Captains of Industry

A handful of newspaper and magazine publishers were among the North American “Captains of Industry” profiled by a Canadian-produced radio series in the 1930s. The Old Time Radio Researchers group library includes MP3 files of more than 50 episodes telling the life stories of bankers, retailers, manufacturers and more.

The production history is summarized by golden age of radio collectors “DigitalDeliToo” as having been “envisioned as an inspirational, uplifting and public relations vehicle as all of North America recovered from The Great Depression.”
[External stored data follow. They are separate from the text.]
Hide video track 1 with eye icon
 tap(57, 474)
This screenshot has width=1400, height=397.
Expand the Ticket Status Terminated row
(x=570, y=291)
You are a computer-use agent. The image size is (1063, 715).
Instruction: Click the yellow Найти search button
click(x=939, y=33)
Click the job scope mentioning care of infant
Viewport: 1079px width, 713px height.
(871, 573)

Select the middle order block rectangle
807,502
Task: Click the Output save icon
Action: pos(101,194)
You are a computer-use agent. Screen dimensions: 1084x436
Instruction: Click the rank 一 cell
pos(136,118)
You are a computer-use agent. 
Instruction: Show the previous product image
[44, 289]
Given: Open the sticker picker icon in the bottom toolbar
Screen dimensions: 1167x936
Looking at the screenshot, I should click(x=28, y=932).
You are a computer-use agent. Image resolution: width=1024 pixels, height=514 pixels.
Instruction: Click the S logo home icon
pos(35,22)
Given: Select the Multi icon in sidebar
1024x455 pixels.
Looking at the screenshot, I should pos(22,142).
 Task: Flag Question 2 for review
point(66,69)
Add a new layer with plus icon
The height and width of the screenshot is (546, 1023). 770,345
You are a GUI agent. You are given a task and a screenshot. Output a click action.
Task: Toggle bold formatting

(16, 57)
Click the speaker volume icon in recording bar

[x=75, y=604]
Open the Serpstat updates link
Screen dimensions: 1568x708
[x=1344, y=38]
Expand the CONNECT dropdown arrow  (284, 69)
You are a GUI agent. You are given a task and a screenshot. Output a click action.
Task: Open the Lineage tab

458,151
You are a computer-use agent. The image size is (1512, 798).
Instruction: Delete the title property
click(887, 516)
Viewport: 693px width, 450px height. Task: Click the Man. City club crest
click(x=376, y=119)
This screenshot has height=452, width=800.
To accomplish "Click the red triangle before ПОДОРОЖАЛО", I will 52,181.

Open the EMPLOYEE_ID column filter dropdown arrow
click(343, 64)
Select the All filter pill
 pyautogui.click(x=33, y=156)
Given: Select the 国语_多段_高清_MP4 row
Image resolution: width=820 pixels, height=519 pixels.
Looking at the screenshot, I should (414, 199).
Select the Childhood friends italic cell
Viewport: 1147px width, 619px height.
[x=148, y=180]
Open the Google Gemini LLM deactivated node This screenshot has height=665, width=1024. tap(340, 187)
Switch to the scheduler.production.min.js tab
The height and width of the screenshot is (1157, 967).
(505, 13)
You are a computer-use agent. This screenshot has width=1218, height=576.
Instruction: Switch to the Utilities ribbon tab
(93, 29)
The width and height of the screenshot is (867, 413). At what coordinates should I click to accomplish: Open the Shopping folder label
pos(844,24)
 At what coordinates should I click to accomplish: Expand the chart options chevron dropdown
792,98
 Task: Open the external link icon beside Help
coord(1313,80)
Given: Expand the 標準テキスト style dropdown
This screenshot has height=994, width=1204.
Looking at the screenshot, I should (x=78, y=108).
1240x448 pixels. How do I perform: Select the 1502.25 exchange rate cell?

Early radio collector and preserver J David Goldin provides a brief plot summary for each episode at:
RadioGoldIndex: Captains of Industry

The publishers are in powerful company, among manufacturers, meat-packers, financiers, railroad barons, and real estate tycoons, Some were close to the publishing business — department store pioneers Field and Wannamaker were innovators in mass advertising, and a prominent entertainment entrepreneur also had experience in newspapers, P.T. Barnum.

Phineas T. Barnum

While not explicitly about his newspaper work, the program mentions his contributions to “mass entertainment” and publicity — including the use of scathing negative publicity as a weapon against business competitors.

Publishers

Joseph Pulitzer of the New York World and the Saint Louis Post-Dispatch
Pulitzer

Adolph Simon Ochs of The New York Times

Cyrus Curtis, magazine & newspaper publisher

Frank A. Munsey, newspaper chain & magazine publisher

The publisher biographies are mostly positive, given the upbeat theme of the series. But triumphs over adversity are dramatized, including a fire that destroyed Curtis’s first newspaper. Similarly, you will not hear the negative nicknames inspired by Munsey’s mergers and closings of newspapers, which led him to be called the “Undertaker of Journalism” among other things. But the controversial aspect of his consolidation project is represented by a brief newspaper wake, portrayed at the merging of the New York Sun and Herald, and a well-played scene of his great disappointment when he ultimately had to sell the unprofitable New York Herald to Elisabeth Mills Reid, to be merged with her late husband’s New York Tribune. Alas, the Reid family and earlier founders and publishers of other 19th century New York papers, including the Sun, Herald and Tribune, are not featured in the series. Neither is William Randolph Hearst.

A few of the Captains of Industry were not in the newspaper business, but their products and services contributed to journalism, or their names and perhaps some of their fortunes trickled down into the publishing industry.

Theodore Newton Vail of AT&T

Marshall Field (1834-1906)

The retail magnate’s grandson Marshall Field III (1893–1956) bankrolled the innovative newspaper “PM” in New York and the Chicago Sun. See Time magazine, 1943.

John Jacob Astor (1763 – 1848)

Long after the family name became established as a synonym for wealth in America, it became associated with newspapers in the 20th century, but that took four more generations and a transatlantic crossing to reach John Jacob Astor V (1st Baron Astor of Hever), who purchased The Times newspaper of London in 1922.

Similarly, the McCormick in the collection is an ancestor of newspaper publishers. Cyrus established the family fortune manufacturing agricultural machinery. His great-nephews brought the family into the newspaper business by taking over the Chicago Tribune, previously owned by their mother’s father, Joseph Medill.